Покойный Маттио Паскаль - Луиджи Пиранделло 19 стр.


– Но вы об этом заявите! – воскликнула она, вскакивая с кресла. – Прошу вас, пустите меня, дайте мне позвать папу… Он сам немедленно заявит!

Мне удалось и на этот раз вовремя удержать ее. Не хватало только, чтобы вдобавок ко всему Адриана принудила меня еще заявить о краже! Разве не достаточно было, что у меня походя украли двенадцать тысяч лир? Мне еще нужно было опасаться, как бы эта кража не обнаружилась, надо было заклинать Адриану всеми святыми не кричать об этом во весь голос, не говорить об этом никому. Но что было делать? Адриана – я это отлично понимал – ни в коем случае не могла допустить, чтобы я промолчал сам и заставил молчать ее, не могла ни под каким видом принять то, что она считала великодушным поступком с моей стороны. На это было много причин: прежде всего ее любовь ко мне, затем честь дома, затем я сам и, наконец, ее ненависть к зятю. Но сейчас я находился в таком ужасном положении, что ее справедливый гнев показался мне последней каплей в чаше. Я раздраженно закричал:

– Вы будете молчать, я вам приказываю. Вы никому ни слова не скажете, понятно? Вы что, хотите скандала?

– Нет! Нет! – тотчас же, плача, запротестовала несчастная Адриана. – Я просто хочу избавить свой дом от этого гнусного человека!

– Но он же станет отрицать! – возразил я. – И тогда все живущие в доме попадут под следствие… Понимаете?

– Да, отлично понимаю! – пылко бросила мне Адриана. – Пусть, пусть отрицает! Но у нас-то, я полагаю, найдется, что ему возразить. Вы должны о нем заявить и не думайте о нас, не опасайтесь за нашу судьбу… Поверьте, вы окажете нам услугу, большую услугу! Отомстите за мою бедную сестру… Вы должны понять, синьор Меис, что для меня будет оскорблением, если вы этого не сделаете. Я хочу, хочу, чтобы вы о нем заявили. А если вы не сделаете этого, я сама сделаю! Что ж, вы хотите, чтобы мы с отцом терпели этот позор? Нет, нет, нет!
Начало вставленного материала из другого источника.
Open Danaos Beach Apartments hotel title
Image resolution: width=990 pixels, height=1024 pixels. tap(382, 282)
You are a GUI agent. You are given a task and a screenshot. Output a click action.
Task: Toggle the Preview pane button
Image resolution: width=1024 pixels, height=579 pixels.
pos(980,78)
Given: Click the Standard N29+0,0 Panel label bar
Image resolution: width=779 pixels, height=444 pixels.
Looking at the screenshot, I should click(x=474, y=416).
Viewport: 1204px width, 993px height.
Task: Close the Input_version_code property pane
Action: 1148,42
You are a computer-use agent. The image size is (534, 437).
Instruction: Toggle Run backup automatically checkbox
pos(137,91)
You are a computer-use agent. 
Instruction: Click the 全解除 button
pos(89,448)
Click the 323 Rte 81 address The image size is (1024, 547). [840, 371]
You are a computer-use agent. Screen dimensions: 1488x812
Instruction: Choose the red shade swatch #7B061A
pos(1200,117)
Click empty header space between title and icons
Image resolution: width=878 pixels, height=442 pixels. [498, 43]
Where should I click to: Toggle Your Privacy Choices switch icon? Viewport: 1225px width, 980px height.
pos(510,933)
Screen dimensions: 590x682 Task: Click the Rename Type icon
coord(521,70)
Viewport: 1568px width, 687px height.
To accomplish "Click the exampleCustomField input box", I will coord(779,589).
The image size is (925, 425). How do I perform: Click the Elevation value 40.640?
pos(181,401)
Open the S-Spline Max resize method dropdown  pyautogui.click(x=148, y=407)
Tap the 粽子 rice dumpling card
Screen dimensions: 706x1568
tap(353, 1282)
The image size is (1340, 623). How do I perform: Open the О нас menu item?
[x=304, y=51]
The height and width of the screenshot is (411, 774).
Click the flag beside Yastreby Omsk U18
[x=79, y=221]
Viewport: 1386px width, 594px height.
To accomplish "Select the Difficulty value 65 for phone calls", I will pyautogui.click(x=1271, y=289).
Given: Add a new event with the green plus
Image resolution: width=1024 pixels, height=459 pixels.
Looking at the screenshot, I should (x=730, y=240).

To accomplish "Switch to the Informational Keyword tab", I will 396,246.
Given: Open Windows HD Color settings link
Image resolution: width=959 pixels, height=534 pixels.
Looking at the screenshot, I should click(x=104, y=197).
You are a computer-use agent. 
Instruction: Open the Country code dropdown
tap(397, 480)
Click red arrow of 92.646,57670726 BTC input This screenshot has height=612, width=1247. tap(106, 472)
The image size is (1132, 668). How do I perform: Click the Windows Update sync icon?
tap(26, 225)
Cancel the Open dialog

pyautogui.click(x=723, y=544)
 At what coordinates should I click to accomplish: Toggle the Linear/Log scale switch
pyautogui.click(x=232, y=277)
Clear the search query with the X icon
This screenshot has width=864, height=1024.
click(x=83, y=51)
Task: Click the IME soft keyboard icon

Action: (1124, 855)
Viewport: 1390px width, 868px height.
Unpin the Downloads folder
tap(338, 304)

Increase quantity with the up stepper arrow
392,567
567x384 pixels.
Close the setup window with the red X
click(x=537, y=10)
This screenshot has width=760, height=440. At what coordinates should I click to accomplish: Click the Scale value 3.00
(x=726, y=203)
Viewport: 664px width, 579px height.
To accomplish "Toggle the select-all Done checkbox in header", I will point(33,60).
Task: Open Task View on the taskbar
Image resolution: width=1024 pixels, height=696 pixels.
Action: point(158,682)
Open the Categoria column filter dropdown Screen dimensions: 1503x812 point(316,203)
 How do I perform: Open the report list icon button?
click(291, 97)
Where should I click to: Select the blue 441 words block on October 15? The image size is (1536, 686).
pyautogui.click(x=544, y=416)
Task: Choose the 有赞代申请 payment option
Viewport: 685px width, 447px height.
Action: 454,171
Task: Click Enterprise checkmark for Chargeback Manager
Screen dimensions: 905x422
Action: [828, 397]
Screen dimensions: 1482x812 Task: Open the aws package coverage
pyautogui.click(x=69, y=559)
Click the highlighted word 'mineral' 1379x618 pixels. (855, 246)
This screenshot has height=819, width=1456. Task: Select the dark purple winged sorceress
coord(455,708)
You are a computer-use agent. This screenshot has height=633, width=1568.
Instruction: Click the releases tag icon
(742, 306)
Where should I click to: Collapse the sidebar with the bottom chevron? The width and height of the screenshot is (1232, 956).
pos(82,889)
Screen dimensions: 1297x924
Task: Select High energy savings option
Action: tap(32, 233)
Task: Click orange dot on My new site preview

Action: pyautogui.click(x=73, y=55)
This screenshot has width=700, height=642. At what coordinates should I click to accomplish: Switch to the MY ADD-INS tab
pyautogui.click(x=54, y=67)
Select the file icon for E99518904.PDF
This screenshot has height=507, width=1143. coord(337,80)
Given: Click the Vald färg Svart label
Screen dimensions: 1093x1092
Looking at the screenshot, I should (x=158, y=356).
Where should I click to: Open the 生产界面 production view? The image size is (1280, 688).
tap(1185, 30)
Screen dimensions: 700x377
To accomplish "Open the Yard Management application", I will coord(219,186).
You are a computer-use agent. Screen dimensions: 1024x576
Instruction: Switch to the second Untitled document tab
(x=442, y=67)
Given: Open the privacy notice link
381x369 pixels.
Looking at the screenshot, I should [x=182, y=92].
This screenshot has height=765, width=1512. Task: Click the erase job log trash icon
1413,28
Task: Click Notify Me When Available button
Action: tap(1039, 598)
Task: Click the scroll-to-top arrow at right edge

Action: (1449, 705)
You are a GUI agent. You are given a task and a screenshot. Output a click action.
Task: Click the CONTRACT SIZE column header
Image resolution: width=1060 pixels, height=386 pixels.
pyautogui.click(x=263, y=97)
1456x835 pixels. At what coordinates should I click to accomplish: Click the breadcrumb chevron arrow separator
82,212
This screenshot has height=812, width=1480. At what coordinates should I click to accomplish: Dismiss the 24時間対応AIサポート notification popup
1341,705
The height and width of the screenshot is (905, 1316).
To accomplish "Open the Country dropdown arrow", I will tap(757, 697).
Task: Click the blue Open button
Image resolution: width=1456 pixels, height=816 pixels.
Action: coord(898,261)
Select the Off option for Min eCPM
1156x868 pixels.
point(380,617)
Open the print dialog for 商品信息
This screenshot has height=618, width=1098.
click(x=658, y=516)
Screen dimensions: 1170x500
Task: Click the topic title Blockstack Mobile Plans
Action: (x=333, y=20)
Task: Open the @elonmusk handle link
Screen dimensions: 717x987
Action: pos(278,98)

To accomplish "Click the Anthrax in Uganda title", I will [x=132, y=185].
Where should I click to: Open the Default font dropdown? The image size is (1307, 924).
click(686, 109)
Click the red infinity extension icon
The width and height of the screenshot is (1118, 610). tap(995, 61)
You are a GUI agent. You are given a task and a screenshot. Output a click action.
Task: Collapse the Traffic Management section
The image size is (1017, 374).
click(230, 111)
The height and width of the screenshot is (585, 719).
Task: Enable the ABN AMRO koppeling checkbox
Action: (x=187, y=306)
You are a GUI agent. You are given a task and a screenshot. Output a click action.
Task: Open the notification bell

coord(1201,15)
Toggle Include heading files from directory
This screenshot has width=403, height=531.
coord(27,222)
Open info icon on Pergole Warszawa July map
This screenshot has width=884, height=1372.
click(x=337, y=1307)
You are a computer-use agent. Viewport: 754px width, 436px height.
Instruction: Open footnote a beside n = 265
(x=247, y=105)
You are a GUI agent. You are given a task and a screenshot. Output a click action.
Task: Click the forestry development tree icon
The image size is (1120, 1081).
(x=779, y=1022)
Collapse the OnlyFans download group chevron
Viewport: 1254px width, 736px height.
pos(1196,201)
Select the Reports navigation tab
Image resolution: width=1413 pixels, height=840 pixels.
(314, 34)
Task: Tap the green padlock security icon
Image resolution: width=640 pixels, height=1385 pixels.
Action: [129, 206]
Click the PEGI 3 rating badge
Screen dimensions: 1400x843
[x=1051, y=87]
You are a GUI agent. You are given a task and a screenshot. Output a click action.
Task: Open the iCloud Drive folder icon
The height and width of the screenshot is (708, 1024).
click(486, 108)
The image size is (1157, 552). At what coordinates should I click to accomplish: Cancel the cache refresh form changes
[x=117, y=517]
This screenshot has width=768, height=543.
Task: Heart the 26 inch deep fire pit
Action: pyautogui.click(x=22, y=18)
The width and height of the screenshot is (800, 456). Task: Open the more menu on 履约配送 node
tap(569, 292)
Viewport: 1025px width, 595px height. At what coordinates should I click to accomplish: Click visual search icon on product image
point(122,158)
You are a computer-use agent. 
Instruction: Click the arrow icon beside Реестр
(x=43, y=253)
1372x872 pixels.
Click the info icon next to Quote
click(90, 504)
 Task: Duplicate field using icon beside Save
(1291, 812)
И, кроме того…

Я сжал ее в объятиях. Я уж не думал об украденных деньгах, видя, как она страдает, безумствует, отчаивается. И, чтобы успокоить ее, я пообещал, что сделаю, как она хочет. Но при чем тут позор? Для нее, для ее отца никакого позора нет. Я ведь знаю, кто виновник. Папиано подсчитал, что моя любовь к ней, уж во всяком случае, стоит двенадцати тысяч лир, а я должен это опровергать? Заявить о нем? Хорошо, я это сделаю, но не для себя, а ради того, чтобы избавить дом от негодяя. Сделаю, но при одном условии: прежде всего она должна успокоиться, перестать плакать – вот так. Ну! ну!.. Затем она должна поклясться мне всем самым дорогим для нее на свете, что никому ни слова не скажет о краже, пока я не посоветуюсь с адвокатом относительно всех последствий, которые могут иметь место и которых мы с ней в теперешнем возбужденном состоянии не можем предвидеть.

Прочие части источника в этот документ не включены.